Saudi Arabia has warned against Western or regional intervention in Iraq, as the country's ambassador to London joined international calls for a new government to be established in Baghdad.

Writing in the Daily Telegraph, Prince Mohammed bin Nawaf Al Saud said the turmoil affecting Saudi Arabia's neighbour since the surge by jihadist group Isis (Islamic State of Iraq and the Levant) last week should be sorted out between Iraqis alone, describing it as a product of the sectarian divisions in Iraq.

As Washington considered an Iraqi request to undertake air strikes against Isis, which has seized a swathe of the north including Mosul, the second city, the Prince signalled that Saudi Arabia was implacably opposed to any new military intervention.

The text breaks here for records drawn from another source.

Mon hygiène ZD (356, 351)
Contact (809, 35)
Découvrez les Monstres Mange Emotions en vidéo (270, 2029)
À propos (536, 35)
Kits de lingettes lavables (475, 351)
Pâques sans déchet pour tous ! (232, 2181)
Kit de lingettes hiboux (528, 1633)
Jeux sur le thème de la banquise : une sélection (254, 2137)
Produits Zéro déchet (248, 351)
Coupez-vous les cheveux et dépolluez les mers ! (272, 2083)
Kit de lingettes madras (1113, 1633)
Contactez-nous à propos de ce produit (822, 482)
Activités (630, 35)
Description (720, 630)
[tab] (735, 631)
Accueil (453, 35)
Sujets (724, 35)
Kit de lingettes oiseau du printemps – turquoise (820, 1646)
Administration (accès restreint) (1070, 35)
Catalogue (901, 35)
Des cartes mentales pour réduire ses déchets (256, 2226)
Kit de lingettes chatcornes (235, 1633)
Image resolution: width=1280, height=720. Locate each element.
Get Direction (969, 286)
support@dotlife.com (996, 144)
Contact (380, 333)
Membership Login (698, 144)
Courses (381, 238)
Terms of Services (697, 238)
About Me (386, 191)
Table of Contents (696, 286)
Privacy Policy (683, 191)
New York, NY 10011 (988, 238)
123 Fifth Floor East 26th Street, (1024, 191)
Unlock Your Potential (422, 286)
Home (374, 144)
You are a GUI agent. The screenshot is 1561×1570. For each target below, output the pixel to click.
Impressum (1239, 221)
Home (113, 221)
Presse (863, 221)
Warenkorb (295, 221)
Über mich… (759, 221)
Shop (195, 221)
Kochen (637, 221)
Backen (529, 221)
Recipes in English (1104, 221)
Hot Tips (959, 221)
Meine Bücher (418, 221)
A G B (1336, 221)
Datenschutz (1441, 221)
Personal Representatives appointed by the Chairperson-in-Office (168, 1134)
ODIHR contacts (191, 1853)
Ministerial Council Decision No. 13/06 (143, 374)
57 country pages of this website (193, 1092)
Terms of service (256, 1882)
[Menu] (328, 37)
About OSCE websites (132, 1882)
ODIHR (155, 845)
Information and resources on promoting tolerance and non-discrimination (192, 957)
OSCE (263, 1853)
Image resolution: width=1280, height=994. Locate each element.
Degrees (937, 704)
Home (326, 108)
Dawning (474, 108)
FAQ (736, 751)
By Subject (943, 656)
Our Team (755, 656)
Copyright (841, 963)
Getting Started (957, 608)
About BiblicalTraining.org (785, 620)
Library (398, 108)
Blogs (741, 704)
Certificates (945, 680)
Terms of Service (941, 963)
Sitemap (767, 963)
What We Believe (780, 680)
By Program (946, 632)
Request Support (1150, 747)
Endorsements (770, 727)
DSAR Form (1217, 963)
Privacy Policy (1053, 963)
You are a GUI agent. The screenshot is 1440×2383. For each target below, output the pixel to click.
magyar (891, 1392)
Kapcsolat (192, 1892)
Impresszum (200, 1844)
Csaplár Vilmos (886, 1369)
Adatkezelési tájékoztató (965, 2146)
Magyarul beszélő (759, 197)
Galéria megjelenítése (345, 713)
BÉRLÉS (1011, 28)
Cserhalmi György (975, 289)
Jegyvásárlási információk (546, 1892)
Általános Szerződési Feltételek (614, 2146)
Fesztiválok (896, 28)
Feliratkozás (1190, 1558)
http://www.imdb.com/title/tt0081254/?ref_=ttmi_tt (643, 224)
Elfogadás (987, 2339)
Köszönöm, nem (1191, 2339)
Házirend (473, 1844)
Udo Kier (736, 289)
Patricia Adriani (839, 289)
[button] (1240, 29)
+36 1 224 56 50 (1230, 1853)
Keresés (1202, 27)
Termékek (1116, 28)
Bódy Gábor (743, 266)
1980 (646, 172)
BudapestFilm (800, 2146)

His comments can also be read as a firm statement against Iranian involvement in the fightback against Isis. Qassem Soleimani, the commander of Iran's special forces, is reported to have been active in Iraq assisting Shia Muslim militias.


"We oppose all foreign intervention and interference. There must be no meddling in Iraq's internal affairs, not by us or by the US, the UK or by any other Government. This is Iraq's problem and they must sort it out themselves," the Prince wrote.

"Any Government that meddles in Iraq's affairs runs the risk of escalating the situation, creating greater mistrust between the people of Iraq - both Sunni and Shia."

The ambassador laid the blame for the rise of Isis on Nouri al-Maliki, Iraq's Iranian-backed Prime Minister, and supported US demands for Maliki to take responsibility for the failure of his sectarian policies.

"His unashamedly sectarian agenda, which has included violent and fatal action against Sunni protest groups in the past, has alienated Iraq's Sunni population, many of whom have 'disappeared' under his regime," he wrote. "Our view and that of many international observers is that the way forward is for a new national government to be formed which represents all the people of Iraq - Sunni as well as Shia."